The benchmarks used in \ref{ref:performance} are done using this code. Note
that the execution time is measured which is inherently noisy. To account for
the noise several strategies are used:
\begin{enumerate}[1]
\item{The same circuit is applied to the starting state several times. The
minimal result is used as the noise must be positive}
\item{Several circuits are applied to the starting state. The remaining
noise is mixed with the variance due to the different circuits.}
\item{Because the noise can be timely correlated (i.e. another process
requires processor time for a longer period) the tests have been
randomized such that the time correlated noise is distributed randomly over
several uncorrelated measurements.}
\end{enumerate}
The code used to benchmark the three regimes is analogous and not included here.
\lstinputlisting[title={Generating Data for the Dense State Vector vs. Graphical Simulator Benchmark}, language=Python, breaklines=true]{../performance/generate_data_scaling_qbits.py}
\lstinputlisting[title={Code for Measuring and Computing the Execution Time and Statistics}, language=Python, breaklines=true]{../performance/measure_circuit.py}
\subsection{Complete Graphical States from the Three Regimes}
\label{ref:complete_graphs}
Because the whole graphs are barely percetible windows have been used
in Figure \ref{fig:graph_high_linear_regime} and Figure \ref{fig:graph_intermediate_regime}.
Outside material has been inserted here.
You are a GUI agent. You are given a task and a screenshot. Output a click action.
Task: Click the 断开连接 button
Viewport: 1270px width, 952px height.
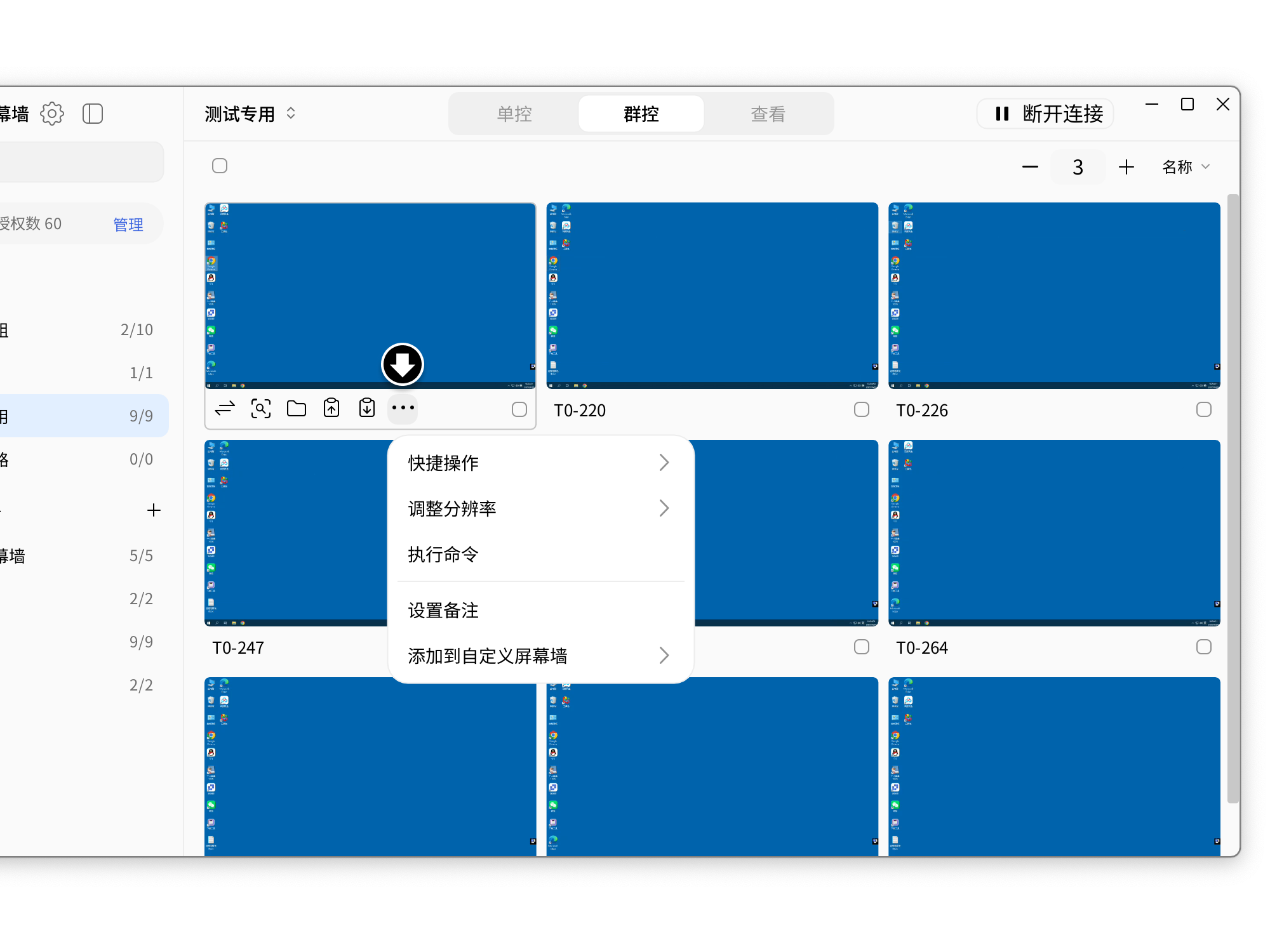point(1044,113)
For the sake of completeness the whole graphs are included here in Figure \ref{fig:graph_low_linear_regime_full},
Figure \ref{fig:graph_intermediate_regime_full} and Figure \ref{fig:graph_high_linear_regime_full}.
\lstinputlisting[title={Code used to Generate the Example Graphs}, language=Python, breaklines=true]{../performance/regimes/graph_intermediate_regime.py}